The Greenberg lab also discovered NPAS4, an activity-dependent transcription factor that is required for inhibitory synapse formation through its regulation of Bdnf transcription, and other activity-dependent genes. Similar to their previous finding, they found a specific role for this genetic program in inhibitory circuit development, since perturbation of NPAS4 function had no effect in excitatory synapse formation or function. Thus, the activity-dependent gene program plays a key role specifically in the development of inhibitory circuits in the cortex, which are responsible for fine-tuning neuronal output and nervous system function.

In 2010, the Greenberg lab discovered a new class of RNAs called enhancer RNAs (eRNA), RNAs that are transcribed from enhancer regions of chromosomes. Greenberg and colleagues found that eRNAs are transcribed in response to neuronal activity, and function to control the expression of other genes in cells. The role of eRNAs in regulating gene expression in health and disease is continuing to be explored in various fields, such as cancer research.

Greenberg has also researched the molecular biology and genetics of autism spectrum disorders, specifically in Rett syndrome, a disorder that is caused by mutations in MeCP2, a methyl-DNA binding protein that regulates transcription. His studies have examined the experience-dependent gene program in mouse models of Rett syndrome, and specifically, how mutations in MeCP2 disrupt the expression of particularly long genes in the brain.

The Greenberg lab is currently studying activity-dependent gene expression in human neurons, and is comparing this program of gene expression to other mammals and other primates.

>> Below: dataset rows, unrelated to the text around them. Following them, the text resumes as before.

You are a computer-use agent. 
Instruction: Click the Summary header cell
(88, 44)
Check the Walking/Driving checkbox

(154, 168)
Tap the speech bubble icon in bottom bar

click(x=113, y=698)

In 2016, he and his colleagues identified a gene that is selectively induced in human and primate brains following stimulation. They found that the gene, called osteocrin, while expressed in mouse bone and muscle, is not detected in rodent brains, and that its inducible expression in primate neurons is conferred by the evolution of DNA regulatory elements that bind the activity-dependent transcription factor, MEF2.

== Publications ==
Greenberg is the author of more than 200 articles and serves on the editorial boards of the following journals, among others: Journal of Neuroscience; Learning & Memory; Neuron; and Molecular & Cellular Neuroscience.

== Awards & Honors ==
1990 - 1992: McKnight award for technological advances in neuroscience

2006: Edward M. Scolnick Prize in Neuroscience,

2015: Gruber Prize in Neuroscience, along with Carla Shatz.

2023: The Brain Prize.

Greenberg is a member of the American Academy of Arts and Sciences and of the National Academy of Sciences.